L’astio di Jobs nei confronti di Android saranno messi agli atti nel processo che vede Motorola ed Apple opporsi l’un l’altro di fronte alla corte di Chicago. Il giudice Richard Posner ha infatti ammesso la richiesta della società delle alette che aveva presentato nella sua serie di documenti anche il pesante attacco al sistema operativo del robottino, così come esso viene menzionato nella biografia di Isaacson, e respinto l’istanza degli avvocati di Apple che, invece, volevano che fossero escluse.
Le frasi sono ben conosciute e mostrano il livore dell’ex iCeo nei confronti del sistema operativo di Google. «Voglio che smettiate di usare le nostre idee in Android. Ecco l’unica cosa che voglio. Spenderò il mio ultimo respiro, se è necessario, spenderò tutti i 40 miliardi di dollari che Apple ha da parte, fino all’ultimo centesimo, per mettere a posto questa cosa. Voglio distruggere Android perché è un prodotto spudoratamente copiato. Sono deciso ad andare alla guerra termonucleare» così Jobs aveva apostofato Eric Schmidt secondo la biografia di Isaacson.

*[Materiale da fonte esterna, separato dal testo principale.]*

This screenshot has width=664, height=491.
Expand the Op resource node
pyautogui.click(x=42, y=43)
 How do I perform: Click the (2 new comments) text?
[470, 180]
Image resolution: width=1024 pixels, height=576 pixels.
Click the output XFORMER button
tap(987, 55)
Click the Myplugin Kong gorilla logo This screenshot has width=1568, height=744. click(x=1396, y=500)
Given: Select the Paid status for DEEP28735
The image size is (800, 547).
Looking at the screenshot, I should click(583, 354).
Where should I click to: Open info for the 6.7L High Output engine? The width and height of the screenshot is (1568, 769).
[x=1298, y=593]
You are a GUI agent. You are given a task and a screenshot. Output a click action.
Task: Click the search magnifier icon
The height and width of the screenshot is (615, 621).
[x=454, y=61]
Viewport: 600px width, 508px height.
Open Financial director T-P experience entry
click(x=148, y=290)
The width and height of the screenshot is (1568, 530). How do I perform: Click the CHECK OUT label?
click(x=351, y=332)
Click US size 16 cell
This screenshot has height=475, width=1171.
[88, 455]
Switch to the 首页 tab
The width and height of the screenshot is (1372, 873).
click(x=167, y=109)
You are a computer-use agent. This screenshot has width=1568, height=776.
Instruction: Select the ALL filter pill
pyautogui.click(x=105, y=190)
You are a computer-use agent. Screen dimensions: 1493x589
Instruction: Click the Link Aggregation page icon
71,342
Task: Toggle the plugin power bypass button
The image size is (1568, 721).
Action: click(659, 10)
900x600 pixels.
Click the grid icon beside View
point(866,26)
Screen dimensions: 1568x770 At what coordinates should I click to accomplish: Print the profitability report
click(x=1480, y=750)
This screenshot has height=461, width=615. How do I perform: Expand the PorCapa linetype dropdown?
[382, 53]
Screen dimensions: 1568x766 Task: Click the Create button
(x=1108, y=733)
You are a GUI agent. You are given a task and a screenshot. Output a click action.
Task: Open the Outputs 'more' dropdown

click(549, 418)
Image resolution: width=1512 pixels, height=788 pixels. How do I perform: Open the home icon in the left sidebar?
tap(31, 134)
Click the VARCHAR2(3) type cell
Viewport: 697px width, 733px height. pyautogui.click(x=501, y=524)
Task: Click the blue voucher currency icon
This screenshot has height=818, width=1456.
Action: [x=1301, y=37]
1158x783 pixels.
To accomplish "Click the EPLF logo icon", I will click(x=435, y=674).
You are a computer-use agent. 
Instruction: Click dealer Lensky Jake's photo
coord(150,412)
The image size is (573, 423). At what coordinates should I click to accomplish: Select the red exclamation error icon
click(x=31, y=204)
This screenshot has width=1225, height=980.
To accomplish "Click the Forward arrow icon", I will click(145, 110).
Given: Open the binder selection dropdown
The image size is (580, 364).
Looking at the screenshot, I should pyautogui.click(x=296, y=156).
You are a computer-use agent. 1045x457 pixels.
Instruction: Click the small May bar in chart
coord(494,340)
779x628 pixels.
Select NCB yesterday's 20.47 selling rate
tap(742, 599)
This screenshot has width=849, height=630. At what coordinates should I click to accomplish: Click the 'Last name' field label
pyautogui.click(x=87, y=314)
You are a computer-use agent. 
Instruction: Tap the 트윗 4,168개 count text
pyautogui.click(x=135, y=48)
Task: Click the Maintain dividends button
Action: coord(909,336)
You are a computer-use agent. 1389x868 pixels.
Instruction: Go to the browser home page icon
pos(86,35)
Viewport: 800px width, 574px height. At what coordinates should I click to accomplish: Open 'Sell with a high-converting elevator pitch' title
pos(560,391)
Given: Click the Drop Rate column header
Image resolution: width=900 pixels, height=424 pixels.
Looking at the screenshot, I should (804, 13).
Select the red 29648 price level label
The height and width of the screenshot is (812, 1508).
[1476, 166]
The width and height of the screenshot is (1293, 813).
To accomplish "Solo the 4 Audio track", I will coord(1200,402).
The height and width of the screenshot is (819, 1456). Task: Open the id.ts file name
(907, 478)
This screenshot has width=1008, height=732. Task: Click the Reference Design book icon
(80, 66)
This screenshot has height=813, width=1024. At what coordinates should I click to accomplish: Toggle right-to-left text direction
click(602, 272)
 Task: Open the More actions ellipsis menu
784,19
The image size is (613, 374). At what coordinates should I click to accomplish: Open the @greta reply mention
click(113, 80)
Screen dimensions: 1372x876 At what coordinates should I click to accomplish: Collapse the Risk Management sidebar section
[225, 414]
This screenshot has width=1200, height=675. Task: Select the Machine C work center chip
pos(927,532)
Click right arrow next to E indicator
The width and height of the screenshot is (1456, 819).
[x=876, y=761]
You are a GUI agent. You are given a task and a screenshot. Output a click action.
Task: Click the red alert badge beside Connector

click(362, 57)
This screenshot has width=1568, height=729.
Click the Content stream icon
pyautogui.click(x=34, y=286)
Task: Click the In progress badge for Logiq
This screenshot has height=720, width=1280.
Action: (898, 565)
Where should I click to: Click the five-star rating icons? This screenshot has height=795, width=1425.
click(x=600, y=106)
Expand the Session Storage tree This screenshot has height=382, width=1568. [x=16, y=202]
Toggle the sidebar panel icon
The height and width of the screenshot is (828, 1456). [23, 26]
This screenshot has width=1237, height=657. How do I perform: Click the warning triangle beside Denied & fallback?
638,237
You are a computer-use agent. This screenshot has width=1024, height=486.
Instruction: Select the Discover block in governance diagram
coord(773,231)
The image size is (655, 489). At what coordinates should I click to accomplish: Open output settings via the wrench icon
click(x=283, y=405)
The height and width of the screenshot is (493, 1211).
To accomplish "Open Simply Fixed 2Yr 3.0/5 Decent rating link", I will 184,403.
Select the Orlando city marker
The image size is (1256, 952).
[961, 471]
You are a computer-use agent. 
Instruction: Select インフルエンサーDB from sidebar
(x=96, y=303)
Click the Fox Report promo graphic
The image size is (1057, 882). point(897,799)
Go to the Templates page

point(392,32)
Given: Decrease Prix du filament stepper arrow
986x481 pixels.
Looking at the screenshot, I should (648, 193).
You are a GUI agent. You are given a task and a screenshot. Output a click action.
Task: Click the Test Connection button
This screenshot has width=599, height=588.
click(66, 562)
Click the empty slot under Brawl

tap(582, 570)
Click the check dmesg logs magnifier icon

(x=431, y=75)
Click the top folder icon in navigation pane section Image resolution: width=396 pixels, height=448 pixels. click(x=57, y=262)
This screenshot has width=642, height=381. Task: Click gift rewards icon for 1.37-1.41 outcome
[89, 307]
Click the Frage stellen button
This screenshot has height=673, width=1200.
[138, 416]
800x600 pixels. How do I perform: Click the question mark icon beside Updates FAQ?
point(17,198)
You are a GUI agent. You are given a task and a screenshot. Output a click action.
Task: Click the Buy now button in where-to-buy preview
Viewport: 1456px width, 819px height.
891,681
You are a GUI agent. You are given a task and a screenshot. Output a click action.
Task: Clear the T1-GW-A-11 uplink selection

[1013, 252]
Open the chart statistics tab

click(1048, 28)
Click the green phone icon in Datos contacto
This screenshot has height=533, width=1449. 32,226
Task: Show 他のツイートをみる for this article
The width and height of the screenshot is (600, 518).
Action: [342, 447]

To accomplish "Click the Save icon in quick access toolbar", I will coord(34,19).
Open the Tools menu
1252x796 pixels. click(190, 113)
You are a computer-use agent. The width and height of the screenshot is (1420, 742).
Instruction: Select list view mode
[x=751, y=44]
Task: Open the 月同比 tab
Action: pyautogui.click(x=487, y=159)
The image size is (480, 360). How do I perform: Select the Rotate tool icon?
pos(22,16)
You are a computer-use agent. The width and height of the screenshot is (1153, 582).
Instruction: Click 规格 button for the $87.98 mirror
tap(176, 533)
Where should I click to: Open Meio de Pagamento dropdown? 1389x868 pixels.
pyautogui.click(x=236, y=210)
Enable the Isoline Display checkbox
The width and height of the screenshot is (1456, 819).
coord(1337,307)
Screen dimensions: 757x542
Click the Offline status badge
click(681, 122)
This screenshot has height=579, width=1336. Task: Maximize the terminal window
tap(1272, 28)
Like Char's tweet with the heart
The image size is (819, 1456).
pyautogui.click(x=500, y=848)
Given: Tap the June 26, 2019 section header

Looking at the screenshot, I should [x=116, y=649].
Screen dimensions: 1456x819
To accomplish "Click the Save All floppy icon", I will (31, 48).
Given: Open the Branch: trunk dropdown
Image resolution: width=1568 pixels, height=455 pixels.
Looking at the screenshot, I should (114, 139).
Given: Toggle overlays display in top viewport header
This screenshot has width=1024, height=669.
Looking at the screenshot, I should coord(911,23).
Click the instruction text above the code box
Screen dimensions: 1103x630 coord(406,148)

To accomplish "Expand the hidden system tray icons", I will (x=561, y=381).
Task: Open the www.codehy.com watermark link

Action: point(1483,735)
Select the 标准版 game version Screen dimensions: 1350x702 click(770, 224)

Secondo Apple l’utilizzo di queste frasi da parte di Motorola farebbe correre il rischio di imporre alla giuria una sorta di “pregiudizio” emozionale. Nel caso delle citazioni di Jobs, insomma, il disprezzo espresso dallo scomparso co-fondatore della Mela nei confronti di Android giocherebbe a sfavore di Cupertino perchè dettato da un astio personale, come confermato da Isaacson stesso, e non da una ponderata analisi tecnica, su cui invece si basa l’attacco legale di Apple.
La strategia “del sentimento” parrebbe confermata da un’altra disposizione di Posner che richiama la Mela: “Proibisco ad Apple – dice il giudice – di far intendere alla giuria che questo caso possa essere un concorso di popolarità e che i giurati debbano essere predisposti ad un verdetto in favore di Apple nel caso in cui apprezzassero i prodotti Apple o la società o ammirassero Steve Jobs, o nel caso in cui non apprezzassero Motorola o Google”.
Sembra quindi che da una parte Apple voglia sfavorire eventuali pregiudizi negativi veicolati dalle espressioni colorite di Jobs, ma spinga per favorire pregiudizi positivi nei confronti del proprio brand. Per Posner invece la causa dovrà avere basi strettamente legate a questioni tecniche, senza far leva sulla reputazione o l’apprezzamento dei brand coinvolti.